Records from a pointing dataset
╔══

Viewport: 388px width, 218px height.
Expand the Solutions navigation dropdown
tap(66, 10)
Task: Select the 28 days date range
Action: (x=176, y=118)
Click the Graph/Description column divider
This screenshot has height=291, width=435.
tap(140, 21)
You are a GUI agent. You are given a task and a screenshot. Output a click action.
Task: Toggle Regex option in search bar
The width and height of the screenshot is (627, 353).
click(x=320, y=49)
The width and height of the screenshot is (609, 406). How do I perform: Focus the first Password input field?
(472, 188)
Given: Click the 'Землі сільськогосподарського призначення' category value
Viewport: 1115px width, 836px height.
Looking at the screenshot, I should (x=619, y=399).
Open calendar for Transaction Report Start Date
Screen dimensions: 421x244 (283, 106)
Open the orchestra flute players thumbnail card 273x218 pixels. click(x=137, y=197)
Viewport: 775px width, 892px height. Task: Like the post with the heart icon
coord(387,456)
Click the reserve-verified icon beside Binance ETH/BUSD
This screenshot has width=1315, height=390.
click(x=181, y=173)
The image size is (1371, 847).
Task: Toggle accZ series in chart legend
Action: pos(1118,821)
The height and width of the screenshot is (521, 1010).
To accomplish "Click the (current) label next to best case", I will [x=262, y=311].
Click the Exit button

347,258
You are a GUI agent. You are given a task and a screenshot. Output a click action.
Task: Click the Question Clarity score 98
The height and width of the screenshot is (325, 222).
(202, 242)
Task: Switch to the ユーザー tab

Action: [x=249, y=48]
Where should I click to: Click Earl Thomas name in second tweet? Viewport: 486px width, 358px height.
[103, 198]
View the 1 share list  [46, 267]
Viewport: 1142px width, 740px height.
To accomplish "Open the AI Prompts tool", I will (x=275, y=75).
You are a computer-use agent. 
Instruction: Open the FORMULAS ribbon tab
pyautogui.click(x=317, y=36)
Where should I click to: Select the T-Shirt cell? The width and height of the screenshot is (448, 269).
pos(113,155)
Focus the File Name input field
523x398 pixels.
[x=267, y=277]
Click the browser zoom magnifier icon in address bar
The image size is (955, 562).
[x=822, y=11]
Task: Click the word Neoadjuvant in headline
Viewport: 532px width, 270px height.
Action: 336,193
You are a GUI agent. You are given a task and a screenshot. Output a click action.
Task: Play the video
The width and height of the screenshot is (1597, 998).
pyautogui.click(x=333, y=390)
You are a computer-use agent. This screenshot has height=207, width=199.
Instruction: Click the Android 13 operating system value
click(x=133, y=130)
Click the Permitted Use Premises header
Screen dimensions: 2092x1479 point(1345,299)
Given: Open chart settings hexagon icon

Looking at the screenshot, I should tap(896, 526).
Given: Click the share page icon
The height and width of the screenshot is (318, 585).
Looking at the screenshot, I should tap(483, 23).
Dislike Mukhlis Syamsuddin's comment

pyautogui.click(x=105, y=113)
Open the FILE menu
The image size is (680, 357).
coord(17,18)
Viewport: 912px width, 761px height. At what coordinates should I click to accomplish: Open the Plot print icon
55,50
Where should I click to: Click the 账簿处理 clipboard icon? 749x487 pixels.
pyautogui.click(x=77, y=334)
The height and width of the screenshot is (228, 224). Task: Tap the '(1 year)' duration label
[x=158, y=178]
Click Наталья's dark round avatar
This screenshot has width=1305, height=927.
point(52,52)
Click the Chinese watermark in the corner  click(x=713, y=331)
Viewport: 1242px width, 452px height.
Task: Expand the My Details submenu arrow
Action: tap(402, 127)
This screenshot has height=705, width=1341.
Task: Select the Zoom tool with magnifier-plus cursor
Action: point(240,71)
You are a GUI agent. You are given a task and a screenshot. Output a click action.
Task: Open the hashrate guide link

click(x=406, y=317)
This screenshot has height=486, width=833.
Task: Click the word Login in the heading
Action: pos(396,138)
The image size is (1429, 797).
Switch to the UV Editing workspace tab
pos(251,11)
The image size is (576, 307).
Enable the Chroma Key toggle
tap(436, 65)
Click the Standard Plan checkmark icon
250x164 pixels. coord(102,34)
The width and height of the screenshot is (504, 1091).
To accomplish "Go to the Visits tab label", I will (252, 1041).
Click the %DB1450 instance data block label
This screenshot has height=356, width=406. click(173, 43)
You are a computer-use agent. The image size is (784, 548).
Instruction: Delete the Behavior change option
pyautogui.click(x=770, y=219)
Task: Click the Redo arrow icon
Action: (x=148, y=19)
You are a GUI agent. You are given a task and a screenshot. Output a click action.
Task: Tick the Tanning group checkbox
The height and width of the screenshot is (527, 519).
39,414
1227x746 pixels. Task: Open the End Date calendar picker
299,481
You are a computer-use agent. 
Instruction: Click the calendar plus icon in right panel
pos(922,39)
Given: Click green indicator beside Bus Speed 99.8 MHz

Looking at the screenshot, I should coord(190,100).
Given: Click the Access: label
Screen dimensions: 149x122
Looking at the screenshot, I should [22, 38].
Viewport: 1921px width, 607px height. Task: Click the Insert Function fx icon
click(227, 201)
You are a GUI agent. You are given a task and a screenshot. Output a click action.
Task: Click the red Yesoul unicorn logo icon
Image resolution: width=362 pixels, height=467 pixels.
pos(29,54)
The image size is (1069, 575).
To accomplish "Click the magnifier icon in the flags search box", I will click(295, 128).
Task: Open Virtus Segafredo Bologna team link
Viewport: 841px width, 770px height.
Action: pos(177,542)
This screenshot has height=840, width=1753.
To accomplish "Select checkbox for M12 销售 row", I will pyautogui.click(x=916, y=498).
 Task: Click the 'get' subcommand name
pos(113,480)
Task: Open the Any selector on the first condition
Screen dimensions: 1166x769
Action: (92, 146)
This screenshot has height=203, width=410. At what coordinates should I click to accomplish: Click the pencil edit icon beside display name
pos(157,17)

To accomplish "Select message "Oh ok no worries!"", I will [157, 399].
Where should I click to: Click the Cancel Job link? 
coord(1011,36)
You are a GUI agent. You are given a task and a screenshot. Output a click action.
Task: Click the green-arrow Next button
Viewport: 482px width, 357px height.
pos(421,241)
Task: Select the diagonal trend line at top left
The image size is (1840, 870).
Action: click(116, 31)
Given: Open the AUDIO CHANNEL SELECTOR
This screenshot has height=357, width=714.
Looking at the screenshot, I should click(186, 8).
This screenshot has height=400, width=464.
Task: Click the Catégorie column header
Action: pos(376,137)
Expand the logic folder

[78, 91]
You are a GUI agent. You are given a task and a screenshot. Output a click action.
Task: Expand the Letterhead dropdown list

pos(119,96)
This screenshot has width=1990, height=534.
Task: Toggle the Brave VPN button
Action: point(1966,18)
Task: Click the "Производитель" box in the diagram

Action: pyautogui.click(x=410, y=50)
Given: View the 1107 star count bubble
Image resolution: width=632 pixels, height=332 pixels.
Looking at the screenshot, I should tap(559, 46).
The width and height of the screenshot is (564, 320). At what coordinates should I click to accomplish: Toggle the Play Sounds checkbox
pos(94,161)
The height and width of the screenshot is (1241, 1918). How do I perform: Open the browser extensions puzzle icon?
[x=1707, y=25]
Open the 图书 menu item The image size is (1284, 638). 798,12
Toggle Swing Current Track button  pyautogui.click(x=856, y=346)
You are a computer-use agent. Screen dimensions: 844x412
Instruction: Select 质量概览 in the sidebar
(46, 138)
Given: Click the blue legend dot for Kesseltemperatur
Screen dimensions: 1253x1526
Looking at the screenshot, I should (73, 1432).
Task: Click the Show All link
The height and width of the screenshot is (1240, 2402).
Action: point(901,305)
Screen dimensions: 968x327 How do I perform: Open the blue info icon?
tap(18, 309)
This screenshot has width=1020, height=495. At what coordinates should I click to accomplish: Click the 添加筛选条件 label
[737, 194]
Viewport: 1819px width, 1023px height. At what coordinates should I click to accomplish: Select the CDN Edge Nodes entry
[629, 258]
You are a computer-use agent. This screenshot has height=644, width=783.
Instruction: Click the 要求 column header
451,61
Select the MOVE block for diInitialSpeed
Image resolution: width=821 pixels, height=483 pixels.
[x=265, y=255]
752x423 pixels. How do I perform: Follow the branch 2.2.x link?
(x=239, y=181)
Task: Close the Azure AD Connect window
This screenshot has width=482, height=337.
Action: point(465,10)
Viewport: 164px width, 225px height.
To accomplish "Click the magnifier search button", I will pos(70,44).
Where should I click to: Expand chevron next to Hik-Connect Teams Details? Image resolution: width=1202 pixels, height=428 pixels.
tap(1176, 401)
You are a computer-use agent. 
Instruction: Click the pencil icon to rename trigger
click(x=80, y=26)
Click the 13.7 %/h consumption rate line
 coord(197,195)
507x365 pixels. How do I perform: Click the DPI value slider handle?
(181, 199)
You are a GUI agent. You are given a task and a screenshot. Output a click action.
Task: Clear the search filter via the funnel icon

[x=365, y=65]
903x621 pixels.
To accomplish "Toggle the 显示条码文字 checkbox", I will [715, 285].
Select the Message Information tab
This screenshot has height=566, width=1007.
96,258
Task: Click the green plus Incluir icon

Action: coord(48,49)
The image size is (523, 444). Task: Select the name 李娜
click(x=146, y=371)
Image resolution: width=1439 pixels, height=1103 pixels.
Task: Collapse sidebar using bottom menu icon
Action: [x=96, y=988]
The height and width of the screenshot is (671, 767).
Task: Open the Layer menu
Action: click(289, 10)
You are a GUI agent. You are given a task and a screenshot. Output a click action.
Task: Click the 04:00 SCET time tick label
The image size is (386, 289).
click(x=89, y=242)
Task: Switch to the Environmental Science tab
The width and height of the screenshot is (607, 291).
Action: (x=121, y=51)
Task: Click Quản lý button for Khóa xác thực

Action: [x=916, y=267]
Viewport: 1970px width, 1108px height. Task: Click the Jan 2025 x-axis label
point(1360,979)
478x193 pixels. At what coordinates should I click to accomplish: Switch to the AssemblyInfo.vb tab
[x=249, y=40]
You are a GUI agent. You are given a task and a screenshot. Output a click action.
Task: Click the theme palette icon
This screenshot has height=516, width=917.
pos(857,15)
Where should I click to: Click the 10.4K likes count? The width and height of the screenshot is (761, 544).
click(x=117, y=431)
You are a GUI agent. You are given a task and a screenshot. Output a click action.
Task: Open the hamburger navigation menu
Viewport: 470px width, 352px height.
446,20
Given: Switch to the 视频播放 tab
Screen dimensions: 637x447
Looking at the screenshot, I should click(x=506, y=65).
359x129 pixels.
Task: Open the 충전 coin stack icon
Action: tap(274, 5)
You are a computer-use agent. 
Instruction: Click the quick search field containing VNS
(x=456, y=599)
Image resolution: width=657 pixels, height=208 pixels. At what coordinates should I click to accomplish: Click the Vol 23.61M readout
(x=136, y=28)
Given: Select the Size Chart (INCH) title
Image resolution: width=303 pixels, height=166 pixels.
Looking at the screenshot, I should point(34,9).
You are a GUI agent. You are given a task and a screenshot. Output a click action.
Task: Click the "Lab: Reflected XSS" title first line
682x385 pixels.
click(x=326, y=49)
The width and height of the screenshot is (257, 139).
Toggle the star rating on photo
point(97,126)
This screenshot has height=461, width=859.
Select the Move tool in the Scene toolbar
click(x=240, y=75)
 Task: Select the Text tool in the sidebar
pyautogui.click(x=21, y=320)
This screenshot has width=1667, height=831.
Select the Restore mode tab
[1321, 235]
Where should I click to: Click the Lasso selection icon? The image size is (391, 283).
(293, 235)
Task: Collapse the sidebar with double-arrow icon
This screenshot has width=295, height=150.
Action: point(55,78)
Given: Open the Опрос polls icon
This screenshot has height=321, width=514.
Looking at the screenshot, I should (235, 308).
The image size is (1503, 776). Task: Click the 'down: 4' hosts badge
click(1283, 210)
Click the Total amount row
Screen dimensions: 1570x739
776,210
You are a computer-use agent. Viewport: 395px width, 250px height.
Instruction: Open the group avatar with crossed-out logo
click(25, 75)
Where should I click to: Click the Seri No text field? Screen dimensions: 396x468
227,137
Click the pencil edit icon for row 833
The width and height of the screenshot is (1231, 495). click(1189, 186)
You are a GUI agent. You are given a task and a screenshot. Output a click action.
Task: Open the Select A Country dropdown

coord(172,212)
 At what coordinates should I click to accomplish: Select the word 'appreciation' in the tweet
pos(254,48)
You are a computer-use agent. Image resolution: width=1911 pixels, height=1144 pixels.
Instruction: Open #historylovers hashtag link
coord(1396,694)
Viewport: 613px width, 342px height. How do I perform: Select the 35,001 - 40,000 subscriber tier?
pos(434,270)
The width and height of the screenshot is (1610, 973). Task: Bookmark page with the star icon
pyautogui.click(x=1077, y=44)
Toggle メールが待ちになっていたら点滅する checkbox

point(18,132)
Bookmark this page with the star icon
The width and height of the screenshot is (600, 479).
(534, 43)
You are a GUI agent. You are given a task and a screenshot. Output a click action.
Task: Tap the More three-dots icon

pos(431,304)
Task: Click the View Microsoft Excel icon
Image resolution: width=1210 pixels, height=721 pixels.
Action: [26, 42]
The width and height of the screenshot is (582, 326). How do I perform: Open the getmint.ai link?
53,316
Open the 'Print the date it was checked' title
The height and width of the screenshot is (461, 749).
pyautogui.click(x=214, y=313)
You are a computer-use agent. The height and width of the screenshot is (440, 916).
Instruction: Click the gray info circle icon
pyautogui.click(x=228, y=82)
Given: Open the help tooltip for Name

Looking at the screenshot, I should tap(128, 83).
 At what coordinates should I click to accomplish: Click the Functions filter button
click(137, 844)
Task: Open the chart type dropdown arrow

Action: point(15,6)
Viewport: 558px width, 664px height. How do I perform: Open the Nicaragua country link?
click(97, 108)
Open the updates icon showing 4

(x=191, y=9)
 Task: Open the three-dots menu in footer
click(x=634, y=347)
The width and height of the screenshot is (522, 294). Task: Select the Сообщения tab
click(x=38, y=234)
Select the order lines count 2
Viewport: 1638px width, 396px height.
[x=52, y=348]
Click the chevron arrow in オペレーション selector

╚══

TASK DETAILS> Please arrange everything in the material from the line containing "The height and width of the screenshot is (1241, 1918)." down to the line containing "tap(18, 309)", both included, as a JSON list of strings with one string per line and blank lines omitted.

TASK SOLUTION>
[
  "The height and width of the screenshot is (1241, 1918). How do I perform: Open the browser extensions puzzle icon?",
  "[x=1707, y=25]",
  "Open the 图书 menu item The image size is (1284, 638). 798,12",
  "Toggle Swing Current Track button  pyautogui.click(x=856, y=346)",
  "You are a computer-use agent. Screen dimensions: 844x412",
  "Instruction: Select 质量概览 in the sidebar",
  "(46, 138)",
  "Given: Click the blue legend dot for Kesseltemperatur",
  "Screen dimensions: 1253x1526",
  "Looking at the screenshot, I should (73, 1432).",
  "Task: Click the Show All link",
  "The height and width of the screenshot is (1240, 2402).",
  "Action: point(901,305)",
  "Screen dimensions: 968x327 How do I perform: Open the blue info icon?",
  "tap(18, 309)"
]